In 1885, Queen Victoria became patron of the home, and it has remained under royal patronage ever since. Queen Camilla is the current patron, and Prince Michael of Kent is the President.

==Media==
In 1862, Charles Dickens published an article about the home for his magazine All the Year Round. He called it an "extraordinary monument of the remarkable affection with which the English people regard the race of dogs".

===TV programmes===
Battersea has featured on many television programmes and documentaries. The Channel 4 programme Pet Rescue which aired in 1997 featured Battersea Dogs & Cats Home. BBC One programme Animal Rescue Live was broadcast live for a week at Battersea in July 2007. The programme was presented by Matt Baker and Selina Scott.

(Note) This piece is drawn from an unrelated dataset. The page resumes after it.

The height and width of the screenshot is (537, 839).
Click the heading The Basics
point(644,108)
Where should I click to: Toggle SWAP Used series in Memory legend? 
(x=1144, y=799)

ITV's For the Love of Dogs is filmed at Battersea. The show won multiple awards including four National Television Awards for 'Factual Entertainment' and was nominated for a BAFTA in 2013. Presented by Paul O'Grady from its inception in 2012 to his death in 2023, from 2024 it was helmed by Alison Hammond. In October 2023, Battersea announced that they would be naming a new veterinary hospital after O'Grady, and a "tribute fund" set up in his honour would go towards "life-saving and transformative medical procedures" for dogs and cats which need specialist care and treatment.

===Ambassadors===
- David Gandy (2012–2023)
- Paul O'Grady MBE (2012–2023)
- Dame Jacqueline Wilson (2013–)
- Amanda Holden (2013–)
- Anthony Head and Sarah Fisher (2018–2026)
- Tom Hardy CBE (2019–)
- Alison Hammond (2024–)

==Notable alumni==
- Larry – Chief Mouser to the Cabinet Office (2011–)
- Palmerston – Chief Mouser of the Foreign & Commonwealth Office (2016–2020)
- Gladstone – Chief Mouser of HM Treasury (2016–2019)
- Beth – Dog of Queen Camilla

==Transport==
Battersea Power Station tube station is located adjacent to the site on Battersea Park Road, and is served by the Northern line. Battersea Park station for National Rail and Queenstown Road station for National Rail services are located 3 minutes and 7 minutes walk away respectively.